Application API

quixstreams.app

Application

class Application()

[VIEW SOURCE]

The main Application class.

Typically, the primary object needed to get a kafka application up and running.

Most functionality is explained the various methods, except for "column assignment".

What it Does:

On init:
- Provides defaults or helper methods for commonly needed objects
- If quix_sdk_token is passed, configures the app to use the Quix Cloud.
When executed via .run() (after setup):
- Initializes Topics and StreamingDataFrames
- Facilitates processing of Kafka messages with a StreamingDataFrame
- Handles all Kafka client consumer/producer responsibilities.

Example Snippet:

from quixstreams import Application

# Set up an `app = Application` and `sdf = StreamingDataFrame`;
# add some operations to `sdf` and then run everything.

app = Application(broker_address='localhost:9092', consumer_group='group')
topic = app.topic('test-topic')
df = app.dataframe(topic)
df.apply(lambda value, context: print('New message', value))

app.run()

Application.init

def __init__(broker_address: Optional[Union[str, ConnectionConfig]] = None,
             *,
             quix_sdk_token: Optional[str] = None,
             quix_portal_api: Optional[str] = None,
             consumer_group: Optional[str] = None,
             auto_offset_reset: AutoOffsetReset = "latest",
             commit_interval: float = 5.0,
             commit_every: int = 0,
             consumer_extra_config: Optional[dict] = None,
             producer_extra_config: Optional[dict] = None,
             state_dir: Union[None, str, Path] = None,
             rocksdb_options: Optional[RocksDBOptionsType] = None,
             on_consumer_error: Optional[ConsumerErrorCallback] = None,
             on_processing_error: Optional[ProcessingErrorCallback] = None,
             on_producer_error: Optional[ProducerErrorCallback] = None,
             on_message_processed: Optional[MessageProcessedCallback] = None,
             consumer_poll_timeout: float = 1.0,
             producer_poll_timeout: float = 0.0,
             loglevel: Optional[Union[int, LogLevel]] = "INFO",
             auto_create_topics: bool = True,
             use_changelog_topics: bool = True,
             quix_config_builder: Optional[QuixKafkaConfigsBuilder] = None,
             topic_manager: Optional[TopicManager] = None,
             request_timeout: float = 30,
             topic_create_timeout: float = 60,
             processing_guarantee: ProcessingGuarantee = "at-least-once",
             max_partition_buffer_size: int = 10000)

[VIEW SOURCE]

Arguments:

broker_address: Connection settings for Kafka. Used by Producer, Consumer, and Admin clients. Accepts string with Kafka broker host and port formatted as <host>:<port>, or a ConnectionConfig object if authentication is required. Either this OR quix_sdk_token must be set to use Application (not both). Takes priority over quix auto-configuration. Linked Environment Variable: Quix__Broker__Address. Default: None
quix_sdk_token: If using the Quix Cloud, the SDK token to connect with. Either this OR broker_address must be set to use Application (not both). Linked Environment Variable: Quix__Sdk__Token. Default: None (if not run on Quix Cloud)
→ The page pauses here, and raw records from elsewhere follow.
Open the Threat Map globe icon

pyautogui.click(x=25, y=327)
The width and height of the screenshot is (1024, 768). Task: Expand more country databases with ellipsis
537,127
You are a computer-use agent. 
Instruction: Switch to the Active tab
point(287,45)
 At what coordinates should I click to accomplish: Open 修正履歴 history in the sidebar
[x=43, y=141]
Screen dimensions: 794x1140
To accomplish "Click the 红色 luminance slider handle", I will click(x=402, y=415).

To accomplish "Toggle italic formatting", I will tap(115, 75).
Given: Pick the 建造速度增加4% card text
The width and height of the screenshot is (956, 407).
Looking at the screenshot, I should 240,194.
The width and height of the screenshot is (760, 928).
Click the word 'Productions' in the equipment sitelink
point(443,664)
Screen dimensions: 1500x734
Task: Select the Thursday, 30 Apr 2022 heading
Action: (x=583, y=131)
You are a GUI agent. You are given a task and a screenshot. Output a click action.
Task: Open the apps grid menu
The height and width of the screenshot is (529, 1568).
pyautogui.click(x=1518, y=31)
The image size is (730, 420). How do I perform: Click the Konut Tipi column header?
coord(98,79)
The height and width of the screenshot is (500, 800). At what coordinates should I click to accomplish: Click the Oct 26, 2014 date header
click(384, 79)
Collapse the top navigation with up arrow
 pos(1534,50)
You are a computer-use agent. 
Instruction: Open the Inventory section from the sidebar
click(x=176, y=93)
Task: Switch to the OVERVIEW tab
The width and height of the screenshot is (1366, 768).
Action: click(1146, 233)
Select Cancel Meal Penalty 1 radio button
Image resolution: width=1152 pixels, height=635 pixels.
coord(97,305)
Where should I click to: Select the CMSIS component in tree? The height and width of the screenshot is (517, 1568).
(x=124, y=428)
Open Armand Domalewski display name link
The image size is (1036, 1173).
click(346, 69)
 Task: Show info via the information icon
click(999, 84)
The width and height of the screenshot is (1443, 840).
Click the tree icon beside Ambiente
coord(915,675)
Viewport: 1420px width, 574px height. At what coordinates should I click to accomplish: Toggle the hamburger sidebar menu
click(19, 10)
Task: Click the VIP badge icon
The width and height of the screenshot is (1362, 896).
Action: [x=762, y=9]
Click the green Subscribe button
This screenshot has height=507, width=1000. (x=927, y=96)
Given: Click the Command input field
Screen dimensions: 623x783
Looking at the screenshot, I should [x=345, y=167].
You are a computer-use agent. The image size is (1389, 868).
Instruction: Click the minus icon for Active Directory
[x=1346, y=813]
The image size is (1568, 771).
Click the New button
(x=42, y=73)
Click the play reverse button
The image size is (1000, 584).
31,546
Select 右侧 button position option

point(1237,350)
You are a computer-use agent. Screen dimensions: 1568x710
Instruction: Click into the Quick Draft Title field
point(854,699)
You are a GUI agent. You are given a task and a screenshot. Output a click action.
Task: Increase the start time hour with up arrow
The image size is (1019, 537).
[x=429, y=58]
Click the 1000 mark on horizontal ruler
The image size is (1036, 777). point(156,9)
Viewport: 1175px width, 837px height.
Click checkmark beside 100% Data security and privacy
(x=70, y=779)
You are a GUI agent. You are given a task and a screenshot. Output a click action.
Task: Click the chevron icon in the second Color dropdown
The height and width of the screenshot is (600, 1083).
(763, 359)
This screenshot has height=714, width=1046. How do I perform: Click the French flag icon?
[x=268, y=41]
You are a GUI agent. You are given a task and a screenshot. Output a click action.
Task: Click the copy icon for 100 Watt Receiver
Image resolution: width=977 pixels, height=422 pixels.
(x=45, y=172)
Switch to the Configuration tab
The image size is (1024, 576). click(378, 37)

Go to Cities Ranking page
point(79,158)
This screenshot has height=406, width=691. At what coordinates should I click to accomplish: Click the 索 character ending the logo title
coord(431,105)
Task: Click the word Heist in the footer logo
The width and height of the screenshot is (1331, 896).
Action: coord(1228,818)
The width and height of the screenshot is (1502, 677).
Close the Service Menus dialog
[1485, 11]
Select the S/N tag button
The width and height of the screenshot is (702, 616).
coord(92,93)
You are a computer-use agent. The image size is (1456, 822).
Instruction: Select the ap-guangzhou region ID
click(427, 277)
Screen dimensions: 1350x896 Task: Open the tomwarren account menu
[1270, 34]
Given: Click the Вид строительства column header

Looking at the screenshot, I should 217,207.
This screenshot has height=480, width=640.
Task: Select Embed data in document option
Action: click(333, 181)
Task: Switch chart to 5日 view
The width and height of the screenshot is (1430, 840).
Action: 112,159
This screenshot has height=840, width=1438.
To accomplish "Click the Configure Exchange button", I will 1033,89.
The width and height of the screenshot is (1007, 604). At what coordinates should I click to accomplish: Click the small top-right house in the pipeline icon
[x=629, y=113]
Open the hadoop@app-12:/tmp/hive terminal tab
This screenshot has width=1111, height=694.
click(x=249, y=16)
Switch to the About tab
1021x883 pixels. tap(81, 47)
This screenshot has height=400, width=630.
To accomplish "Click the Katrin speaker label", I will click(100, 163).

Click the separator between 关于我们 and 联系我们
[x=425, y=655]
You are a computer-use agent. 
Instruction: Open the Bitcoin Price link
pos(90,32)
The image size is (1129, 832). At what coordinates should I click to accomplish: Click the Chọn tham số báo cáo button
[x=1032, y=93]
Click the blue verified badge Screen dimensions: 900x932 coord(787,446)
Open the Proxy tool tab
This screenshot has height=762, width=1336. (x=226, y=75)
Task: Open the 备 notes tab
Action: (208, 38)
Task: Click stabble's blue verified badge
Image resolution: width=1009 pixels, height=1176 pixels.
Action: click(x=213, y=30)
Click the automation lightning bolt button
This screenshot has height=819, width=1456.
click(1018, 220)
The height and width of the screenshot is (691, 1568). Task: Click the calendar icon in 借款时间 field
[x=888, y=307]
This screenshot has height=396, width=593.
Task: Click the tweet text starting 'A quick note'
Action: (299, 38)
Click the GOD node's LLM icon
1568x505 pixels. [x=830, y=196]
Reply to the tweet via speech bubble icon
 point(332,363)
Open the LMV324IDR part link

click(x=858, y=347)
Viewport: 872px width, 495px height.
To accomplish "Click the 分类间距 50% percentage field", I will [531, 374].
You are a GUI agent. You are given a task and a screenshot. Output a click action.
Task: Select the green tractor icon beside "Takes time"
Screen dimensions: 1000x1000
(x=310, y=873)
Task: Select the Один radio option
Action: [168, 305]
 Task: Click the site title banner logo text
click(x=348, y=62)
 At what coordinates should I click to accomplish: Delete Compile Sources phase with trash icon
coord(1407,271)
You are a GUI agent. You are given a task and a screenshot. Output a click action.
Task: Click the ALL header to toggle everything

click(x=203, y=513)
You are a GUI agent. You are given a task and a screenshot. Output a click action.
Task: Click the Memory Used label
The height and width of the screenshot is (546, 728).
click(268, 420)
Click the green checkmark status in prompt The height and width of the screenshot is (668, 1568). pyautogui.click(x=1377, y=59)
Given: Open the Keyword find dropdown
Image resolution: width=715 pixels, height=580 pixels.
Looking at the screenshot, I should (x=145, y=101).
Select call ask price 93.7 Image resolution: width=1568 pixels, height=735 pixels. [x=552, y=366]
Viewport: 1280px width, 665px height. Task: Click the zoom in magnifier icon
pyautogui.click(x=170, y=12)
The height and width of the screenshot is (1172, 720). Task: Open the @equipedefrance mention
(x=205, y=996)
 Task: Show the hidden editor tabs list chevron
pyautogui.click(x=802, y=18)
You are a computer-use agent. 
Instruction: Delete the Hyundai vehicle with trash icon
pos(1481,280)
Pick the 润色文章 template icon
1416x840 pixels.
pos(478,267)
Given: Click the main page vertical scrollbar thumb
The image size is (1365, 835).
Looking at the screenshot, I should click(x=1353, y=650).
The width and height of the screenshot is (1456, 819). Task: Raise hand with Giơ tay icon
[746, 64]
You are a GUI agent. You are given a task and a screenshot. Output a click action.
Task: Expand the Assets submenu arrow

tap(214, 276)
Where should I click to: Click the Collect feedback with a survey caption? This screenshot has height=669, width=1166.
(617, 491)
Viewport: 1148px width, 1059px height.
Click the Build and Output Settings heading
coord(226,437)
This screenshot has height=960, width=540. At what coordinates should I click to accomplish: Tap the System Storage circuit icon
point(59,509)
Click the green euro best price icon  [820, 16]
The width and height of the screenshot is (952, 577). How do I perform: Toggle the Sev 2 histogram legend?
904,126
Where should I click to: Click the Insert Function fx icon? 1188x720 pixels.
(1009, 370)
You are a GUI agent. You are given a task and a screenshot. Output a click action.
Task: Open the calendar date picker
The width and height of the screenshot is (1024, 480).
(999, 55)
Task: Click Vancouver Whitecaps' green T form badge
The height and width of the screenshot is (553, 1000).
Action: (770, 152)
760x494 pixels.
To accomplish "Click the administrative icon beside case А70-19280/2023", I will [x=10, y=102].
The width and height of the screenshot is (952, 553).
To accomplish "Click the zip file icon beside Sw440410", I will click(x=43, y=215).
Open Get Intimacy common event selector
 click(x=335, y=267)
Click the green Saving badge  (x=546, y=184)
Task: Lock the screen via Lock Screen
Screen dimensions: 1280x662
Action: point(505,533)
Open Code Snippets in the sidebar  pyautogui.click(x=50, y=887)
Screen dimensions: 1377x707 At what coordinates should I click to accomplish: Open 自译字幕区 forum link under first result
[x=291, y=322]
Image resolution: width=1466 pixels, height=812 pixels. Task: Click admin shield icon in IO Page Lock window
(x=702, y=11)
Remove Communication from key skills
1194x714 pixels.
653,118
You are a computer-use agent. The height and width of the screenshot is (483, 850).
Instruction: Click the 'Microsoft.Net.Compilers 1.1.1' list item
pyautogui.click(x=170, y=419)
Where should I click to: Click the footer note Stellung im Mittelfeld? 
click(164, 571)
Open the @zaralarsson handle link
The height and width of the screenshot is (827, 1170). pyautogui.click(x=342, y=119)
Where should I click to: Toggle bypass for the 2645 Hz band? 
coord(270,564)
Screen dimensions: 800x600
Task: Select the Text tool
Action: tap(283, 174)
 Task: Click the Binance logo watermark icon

NOTE: the environment variable is set for you in the Quix Cloud
quix_portal_api: If using the Quix Cloud, the cluster API URL to use. Use it to connect to the dedicated Quix Cloud environment. Linked Environment Variable: Quix__Portal__Api.

NOTE: the environment variable is set for you in the Quix Cloud
consumer_group: Kafka consumer group. Passed as group.id to confluent_kafka.Consumer. Linked Environment Variable: Quix__Consumer_Group. Default - "quixstreams-default" (set during init)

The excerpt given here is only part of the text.